Conclusions and outlook
We conclude that the risk of Amazon forest dieback is almost eliminated if the direct impacts of CO2 on plant productivity and water-use efficiency are great. The range of potential biomass change arising from climate model uncertainty remains significant but is, however, smaller than the uncertainty arising from CO2-fertilization effects. If direct CO2 effects are small, the risk of biomass loss is significant in the Amazon region. Thus, CO2 effects are one of the key unknowns in assessing the risk of Amazonian forest dieback in response to 21st-century climate change.
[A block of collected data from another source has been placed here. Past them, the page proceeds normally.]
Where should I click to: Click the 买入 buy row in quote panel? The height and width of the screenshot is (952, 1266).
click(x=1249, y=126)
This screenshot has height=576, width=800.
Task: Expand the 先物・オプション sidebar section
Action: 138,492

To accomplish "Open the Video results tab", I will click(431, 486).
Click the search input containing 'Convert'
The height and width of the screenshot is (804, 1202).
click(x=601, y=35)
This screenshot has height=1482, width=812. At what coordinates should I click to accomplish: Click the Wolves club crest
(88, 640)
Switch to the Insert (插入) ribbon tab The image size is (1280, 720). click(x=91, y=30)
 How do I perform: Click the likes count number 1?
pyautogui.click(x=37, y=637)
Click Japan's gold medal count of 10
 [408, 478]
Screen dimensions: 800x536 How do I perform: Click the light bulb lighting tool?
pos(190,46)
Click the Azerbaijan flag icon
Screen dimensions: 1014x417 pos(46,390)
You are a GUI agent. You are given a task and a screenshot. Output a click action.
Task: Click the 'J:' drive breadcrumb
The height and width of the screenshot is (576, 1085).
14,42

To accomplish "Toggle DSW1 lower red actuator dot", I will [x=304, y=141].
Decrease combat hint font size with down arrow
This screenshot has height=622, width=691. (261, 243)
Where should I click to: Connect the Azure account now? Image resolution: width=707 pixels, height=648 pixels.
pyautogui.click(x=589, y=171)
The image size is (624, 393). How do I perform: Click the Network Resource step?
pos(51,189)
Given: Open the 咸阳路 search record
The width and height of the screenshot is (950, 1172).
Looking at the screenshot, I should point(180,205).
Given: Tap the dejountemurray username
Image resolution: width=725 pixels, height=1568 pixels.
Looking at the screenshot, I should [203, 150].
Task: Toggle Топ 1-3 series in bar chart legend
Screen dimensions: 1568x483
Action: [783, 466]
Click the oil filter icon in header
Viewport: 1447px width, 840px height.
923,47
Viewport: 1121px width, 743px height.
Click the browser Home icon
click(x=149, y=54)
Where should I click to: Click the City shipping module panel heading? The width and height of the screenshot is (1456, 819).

Further research is needed on the differences between the total impacts of climate change caused by CO2 and other climate-forcing agents on vegetation (e.g. increases in methane or reductions in sulphate aerosols). This has implications for international climate policy, which currently treats all radiative forcings as equally damaging. The risk of Amazon forest dieback may be many times larger if accelerated climate change arises from agents other than CO2.